Diese Angst treibt sich um
Kaum noch mich atmen lassen
Take care of thyself. Though art a poet!
From flurry to field – home to a group of sheep unsuspected of any crimes as yet not committed
at a time when stem cells could mend broken hearts.
Much has been talked about what motivates human behaviour, what drives the likes of them and us to follow instincts, for that’s what we must define as instincts: the inter-relation between desires and natural force – and follow them to the edge of death.
There is this un-affectionate term – Micro-Maslow – which seems apt and rather unappreciative of our apparent higher status in nature.
Consistently driven to move up and down the hierarchy, mostly moving around the physiological and safety. Only when these matters are satisfied, the striving for higher becomes an option.
What determines the importance of their needs, priorities and practicalities. Some of which can be explained, others that defy all known, primordial logic.
What happens when we abandon all basic necessity, our purpose moves up the hierarchy of needs?

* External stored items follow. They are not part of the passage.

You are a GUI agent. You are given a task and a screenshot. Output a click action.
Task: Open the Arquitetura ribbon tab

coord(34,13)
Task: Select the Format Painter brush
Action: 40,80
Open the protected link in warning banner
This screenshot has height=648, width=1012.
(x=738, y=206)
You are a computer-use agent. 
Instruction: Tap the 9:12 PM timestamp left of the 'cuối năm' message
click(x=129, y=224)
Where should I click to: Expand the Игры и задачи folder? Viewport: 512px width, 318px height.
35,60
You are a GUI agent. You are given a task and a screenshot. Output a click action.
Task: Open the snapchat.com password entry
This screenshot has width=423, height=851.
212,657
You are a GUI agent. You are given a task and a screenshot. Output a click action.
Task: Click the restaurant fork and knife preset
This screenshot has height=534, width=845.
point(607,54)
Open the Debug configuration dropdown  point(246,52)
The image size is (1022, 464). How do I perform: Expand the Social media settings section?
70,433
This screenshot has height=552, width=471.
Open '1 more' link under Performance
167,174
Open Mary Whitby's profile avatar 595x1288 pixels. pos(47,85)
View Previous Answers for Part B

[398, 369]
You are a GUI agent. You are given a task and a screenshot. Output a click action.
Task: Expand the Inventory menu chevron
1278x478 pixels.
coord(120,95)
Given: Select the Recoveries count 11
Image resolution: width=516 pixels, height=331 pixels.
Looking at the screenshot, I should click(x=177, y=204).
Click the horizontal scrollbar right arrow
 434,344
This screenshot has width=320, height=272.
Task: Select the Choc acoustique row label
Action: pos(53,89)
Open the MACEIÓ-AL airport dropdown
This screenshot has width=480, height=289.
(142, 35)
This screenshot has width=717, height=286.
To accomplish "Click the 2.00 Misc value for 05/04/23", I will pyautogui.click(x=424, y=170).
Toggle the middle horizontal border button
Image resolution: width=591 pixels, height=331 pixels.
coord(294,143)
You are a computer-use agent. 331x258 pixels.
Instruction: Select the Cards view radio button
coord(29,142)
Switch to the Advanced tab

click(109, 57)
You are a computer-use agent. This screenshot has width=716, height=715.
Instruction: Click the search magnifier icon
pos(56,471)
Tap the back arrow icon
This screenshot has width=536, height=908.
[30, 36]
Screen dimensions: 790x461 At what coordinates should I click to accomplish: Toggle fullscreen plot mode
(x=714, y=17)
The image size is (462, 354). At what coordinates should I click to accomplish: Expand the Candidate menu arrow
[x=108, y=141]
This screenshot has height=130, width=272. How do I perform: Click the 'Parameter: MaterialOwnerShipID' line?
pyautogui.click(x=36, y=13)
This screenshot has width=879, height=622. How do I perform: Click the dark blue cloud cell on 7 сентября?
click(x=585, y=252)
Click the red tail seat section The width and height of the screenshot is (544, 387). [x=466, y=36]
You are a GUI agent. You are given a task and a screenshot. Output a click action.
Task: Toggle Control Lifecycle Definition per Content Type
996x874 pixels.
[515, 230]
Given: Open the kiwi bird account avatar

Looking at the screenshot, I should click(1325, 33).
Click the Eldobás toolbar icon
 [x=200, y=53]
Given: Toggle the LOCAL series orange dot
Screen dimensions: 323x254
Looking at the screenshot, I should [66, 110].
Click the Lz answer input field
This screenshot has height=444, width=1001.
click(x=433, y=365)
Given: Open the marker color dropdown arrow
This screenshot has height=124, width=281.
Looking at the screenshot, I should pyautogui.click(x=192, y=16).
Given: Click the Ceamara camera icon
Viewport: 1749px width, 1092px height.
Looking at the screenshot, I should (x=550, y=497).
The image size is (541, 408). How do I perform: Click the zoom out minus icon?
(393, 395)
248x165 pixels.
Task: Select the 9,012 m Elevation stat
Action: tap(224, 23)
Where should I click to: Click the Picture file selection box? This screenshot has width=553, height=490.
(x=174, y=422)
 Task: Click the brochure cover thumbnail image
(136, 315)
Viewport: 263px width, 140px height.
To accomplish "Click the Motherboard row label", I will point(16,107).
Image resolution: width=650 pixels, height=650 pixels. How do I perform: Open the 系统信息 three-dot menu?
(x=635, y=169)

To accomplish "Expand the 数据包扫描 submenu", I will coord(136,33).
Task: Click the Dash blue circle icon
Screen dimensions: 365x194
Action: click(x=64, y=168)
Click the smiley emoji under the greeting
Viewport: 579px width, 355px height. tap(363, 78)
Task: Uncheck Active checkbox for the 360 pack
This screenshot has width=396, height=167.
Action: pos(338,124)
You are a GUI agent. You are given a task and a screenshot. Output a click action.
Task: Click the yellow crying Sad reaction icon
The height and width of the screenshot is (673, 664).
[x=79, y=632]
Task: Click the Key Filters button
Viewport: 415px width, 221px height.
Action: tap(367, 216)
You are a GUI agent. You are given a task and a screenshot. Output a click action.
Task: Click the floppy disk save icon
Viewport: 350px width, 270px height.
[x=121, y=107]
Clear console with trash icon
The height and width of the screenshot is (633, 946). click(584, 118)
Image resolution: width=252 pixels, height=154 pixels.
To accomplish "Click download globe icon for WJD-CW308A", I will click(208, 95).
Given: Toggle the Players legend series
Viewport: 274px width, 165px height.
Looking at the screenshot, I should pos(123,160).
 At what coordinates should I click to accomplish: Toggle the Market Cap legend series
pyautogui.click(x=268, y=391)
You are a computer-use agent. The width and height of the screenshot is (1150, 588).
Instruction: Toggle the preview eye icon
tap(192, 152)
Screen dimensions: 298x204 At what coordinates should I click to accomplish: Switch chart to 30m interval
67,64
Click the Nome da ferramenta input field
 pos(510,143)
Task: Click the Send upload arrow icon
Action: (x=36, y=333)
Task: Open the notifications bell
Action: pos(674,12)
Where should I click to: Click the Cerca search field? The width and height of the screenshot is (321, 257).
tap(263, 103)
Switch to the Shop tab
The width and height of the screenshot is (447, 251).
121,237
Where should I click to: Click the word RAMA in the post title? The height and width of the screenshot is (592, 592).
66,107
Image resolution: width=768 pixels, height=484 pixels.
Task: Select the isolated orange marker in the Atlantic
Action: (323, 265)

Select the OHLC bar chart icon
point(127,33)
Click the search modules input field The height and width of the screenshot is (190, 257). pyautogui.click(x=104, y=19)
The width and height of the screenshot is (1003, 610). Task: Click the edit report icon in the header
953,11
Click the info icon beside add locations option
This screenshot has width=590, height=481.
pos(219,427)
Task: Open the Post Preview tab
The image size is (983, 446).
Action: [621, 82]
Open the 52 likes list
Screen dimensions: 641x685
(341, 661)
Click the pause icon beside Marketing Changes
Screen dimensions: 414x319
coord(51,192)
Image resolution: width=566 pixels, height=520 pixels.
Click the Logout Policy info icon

Now does a Buddhist monk not have to follow the call of nature? Of course, being part of nature means following its basic needs – just as all animals are required to do – ,perhaps we can count the physiological, safety and concerns for love to the natural needs, and slowly transition to self-esteem, confidence in one’s soul and abilities while showing the utmost respect towards others (including non-humans), and finally the consistent striving for self-realisation with its creativity, acceptance and moral understanding.
Yes, it is lonely at the top
With self-realisation, we can learn from a principle in yoga: the body is the physical manifestation of our being; it is the shell that expresses and represents one’s self and only when we regularly tend to it kindly, we build a comforting home for the soul that lives within.
Hold a pose, focus on the movement of your breath, and spend time in the temple of your body.
I had warned her: but she was a poet!